Properly managing data and other research outputs starts at the beginning of the project and continues throughout. Below are tips for managing the project during three phases.
Before the Project
Plan for the project
Generate a directory for the project.
Design the structure of the directory.
An example of a directory structure could be:
ProjectName/
README.MD
Dataset/
Raw Data/
Processed Data/
YYYY-MM-DDVersion
YYYY-MM-DDVersion
Analysis (or Code)/
Data cleaning/
Data preprocessing/
Output/
Graphs
Tables
Publications/
.tex files
.bib file
In designing the structure of the project directory consider the following:
Put code and data in separate subdirectories.
Plan to separate raw data from processed data.
Always apply the the 5 Cs: be Clear, Concise, Consistent, Correct, and Conformant.
Apply good practices for file naming.
Pick a scheme for organizing data.
Add ReadME file to the directory.

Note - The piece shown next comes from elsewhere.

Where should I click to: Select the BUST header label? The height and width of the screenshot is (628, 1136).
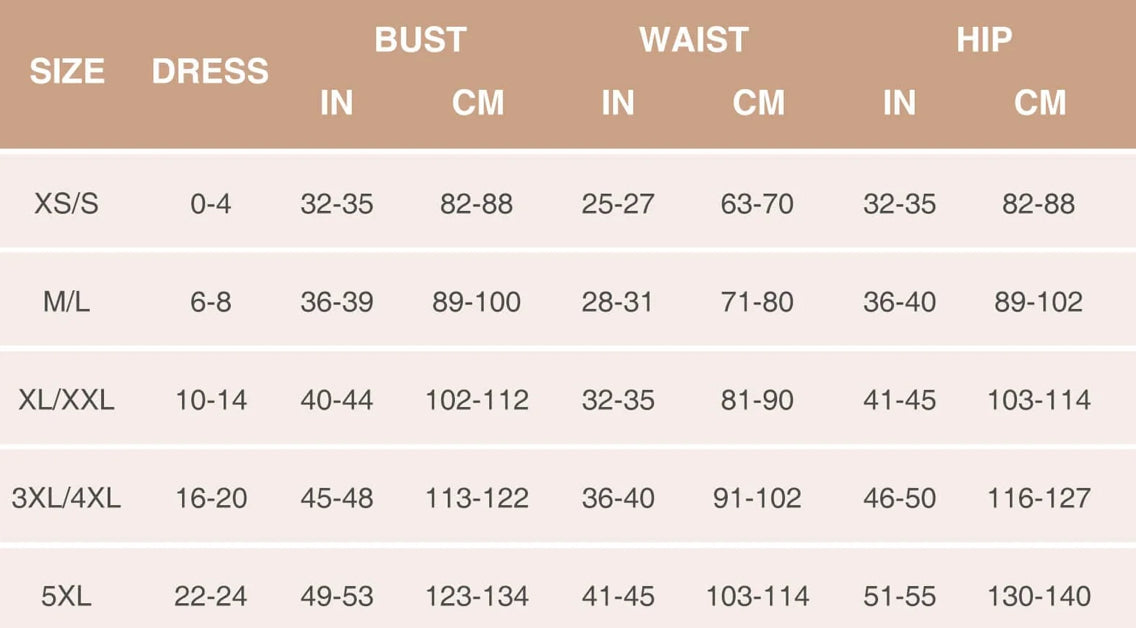click(x=420, y=40)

The ReadME file should include:
Description of the project and information about the funders and collaborators (if there is any).

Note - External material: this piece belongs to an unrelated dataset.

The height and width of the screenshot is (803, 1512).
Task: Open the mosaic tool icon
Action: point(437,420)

Goal statement of the project.
The projected input.
The expected output.
Expected environmental computations.
During the Project
On daily/weekly basis, document the steps you have accomplished.
If you have done analysis or collect dataset, try to document the workflow to do this and include the scripts you have generated for featuring the data.

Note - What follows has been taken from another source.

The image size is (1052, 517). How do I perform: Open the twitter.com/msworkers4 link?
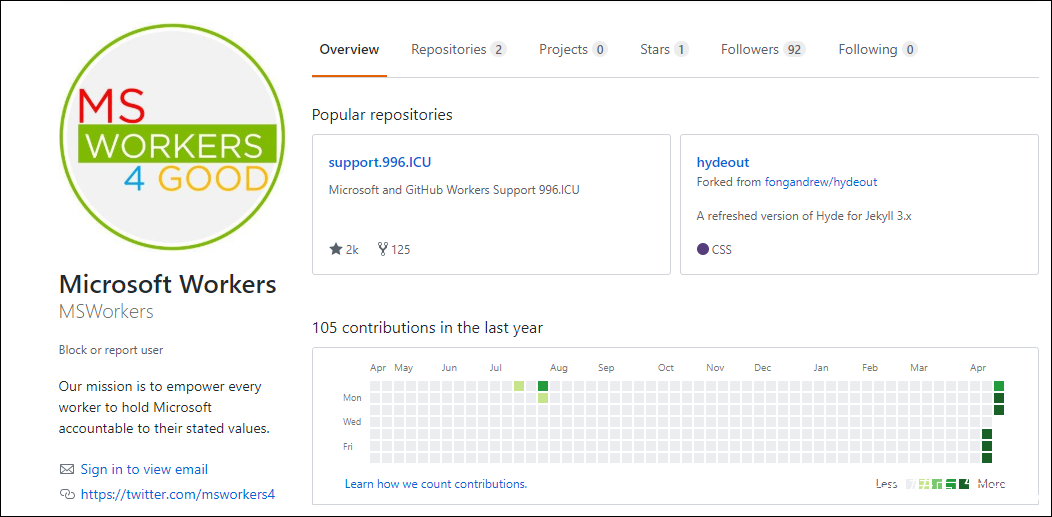(x=177, y=494)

For each script that does analysis, document it in another file and write what it does, the input, and the output of the script.
Choose file formats that will ensure long-term access (e.g., .txt).
Directly after submitting a scientific paper, document the workflow of the analysis in the paper, from fetching to preprocess the data, until you reach how the graphs and the tables in the paper were generated (i.e., write the steps that allow anyone to repeat the analysis):
List all the steps of the analysis in the paper.
Write a complete description of each algorithm/technique and the source code of these algorithms.
Write clearly the output and the input of each step.
Deposit your data in a repository for long-term preservation.